During the last Board of County Commissioners’ meeting, a Bladenboro resident voiced concerns many citizens in the area have stated in the past. Too many board members sit on the Board of Education and the Bladen County Board of County Commissioners. Currently, there are a total of nine members on each of the local boards. Also, voters should be allowed to vote for all countywide candidates. 

Voters have the opportunity to vote for one countywide candidate, and the top three vote-getters are elected to countywide seats. Although there are three countywide seats on each board, the current election format allows voters to only vote for one of the countywide candidates for both the board of education and the board of commissioners. 

There are three districts in the county. Each district receives two seats on each board. Therefore a single voter may vote for two district board members and one countywide board member. 

In the 1980’s, the Department of Justice approved and changed the boards’ format in Bladen County to nine members for the Board of Education and the Board of County Commissioner and limited voting as a result of a lawsuit involving the Voting Rights Act of 1965. The ruling was to prohibit all forms of racial discrimination.

In June 2013, the United States Supreme Court declared in Shelby County v. Holder, Section 4 of the Voting Rights Act of 1965, unconstitutional. The court ruled in a vote of 5-4 that Section 4, which used data from the 1960s and 1970s to provide a “coverage formula” for Section 5, could “no longer be used.”  

“Section 4’s formula is unconstitutional in light of current conditions,” Chief Justice John Roberts wrote. “Coverage today is based on decades-old data and eradicated practices.”

According to some law experts, the ruling on Section 4 made Section 5 unenforceable. The Brennan Center reported, in 2013, a ruling by the Supreme Court made Section 5 “inoperable until Congress enacts a new coverage formula” because Section 4 of the Voting Rights Act was determined to be unconstitutional. 
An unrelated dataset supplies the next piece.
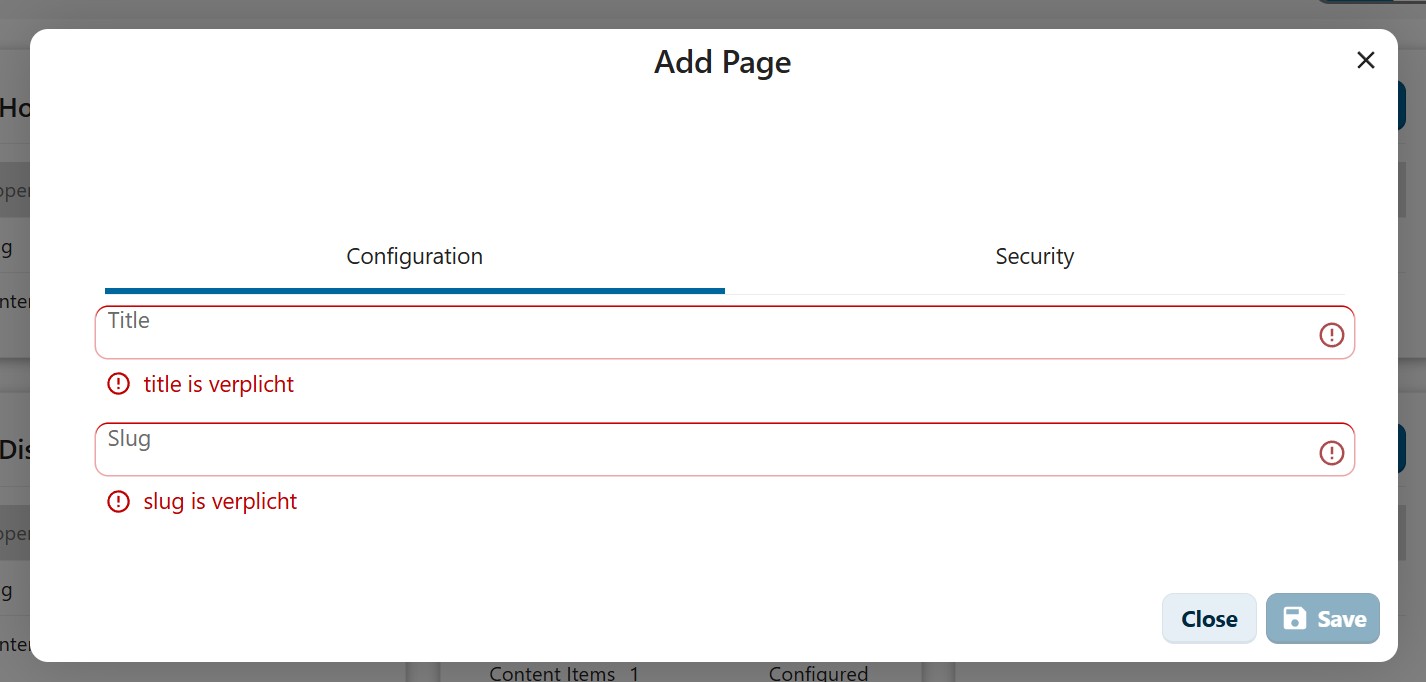Click the warning icon beside 'title is verplicht'
The width and height of the screenshot is (1426, 682).
(118, 383)
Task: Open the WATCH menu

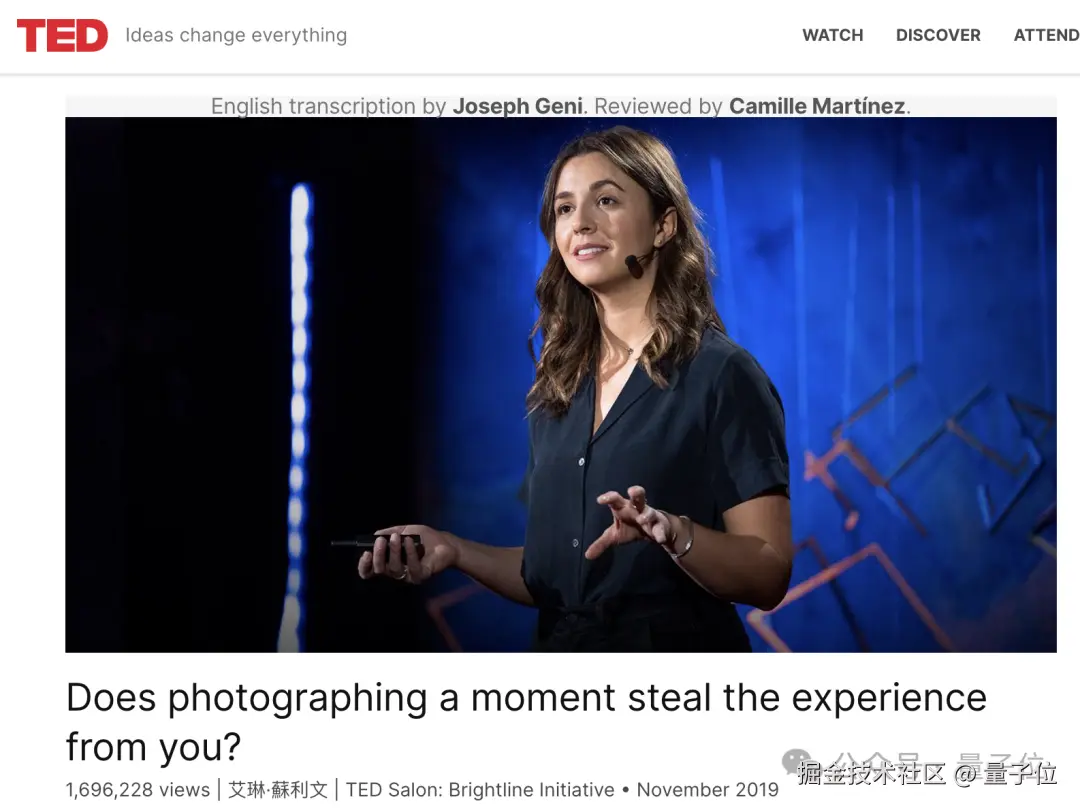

Bladen County is one of the counties in the coverage area noted in Section 5. Therefore, some local citizens question the validity of the election format used today. 

On the other hand, some experts maintain Bladen is still required to follow through on a pre-clearance to void the number of board members and the voting format. 

An article written by Robert Joyce in 2013 explains a bailout process. In the article, Joyce writes, “It is possible for a jurisdiction, such as a county or a city within the county, to “bailout,” or get itself out from under, the pre-clearance requirements of Section 5. 

Joyce’s recommendations state, “Generally, in order to bail out, the jurisdiction must show the federal district court for the District of Columbia that for the previous ten years (1) it has not been found in violation of the Voting Rights Act, (2) it has not used a discriminatory procedure, (3) it has precleared all changes that were required to be precleared, and (4) it has taken positive steps to increase participation by minorities in the election process. Only one North Carolina jurisdiction—Kings Mountain—has gone through the bailout process.”

Other related information:

Bladen County Board of Commissioners — Reportedly a consent order entered by Judge Franklin Dupree in April 1988 in Harry v. Bladen County, North Carolina, US Dist Ct, EDNC, No. 87-72-CIV-7, is the basis for a nine-member board, with two members elected from each of three districts and three members elected at large with limited voting. The at-large seats are to be elected as a group in a plurality election in which each voter is limited to voting for one candidate. This election method is codified in Session Law 1987-926, enacted in June 1988. 

Bladen County Board of Education — Reportedly a consent order entered by Judge Franklin Dupree in April 1988 in Harry v. Bladen County, North Carolina, US Dist Ct, EDNC, No. 87-72-CIV-7, as discussed above for the Bladen County Board of Commissioners, also affected the election of the county school board. Whether or not the order specifically addressed the school board, reportedly the board on April 21, 1988, adopted a resolution stating that it would follow the same election method as the county commissioners, i.e., a nine-member board with two members elected from each of three districts and three members elected at large with limited voting. This election method is codified in Session Law 1989-29 which says that it was derived from the federal court order. Because of the uncertainty of the court’s involvement in the origin of the school board election method, it is not clear whether the board remains subject to court control.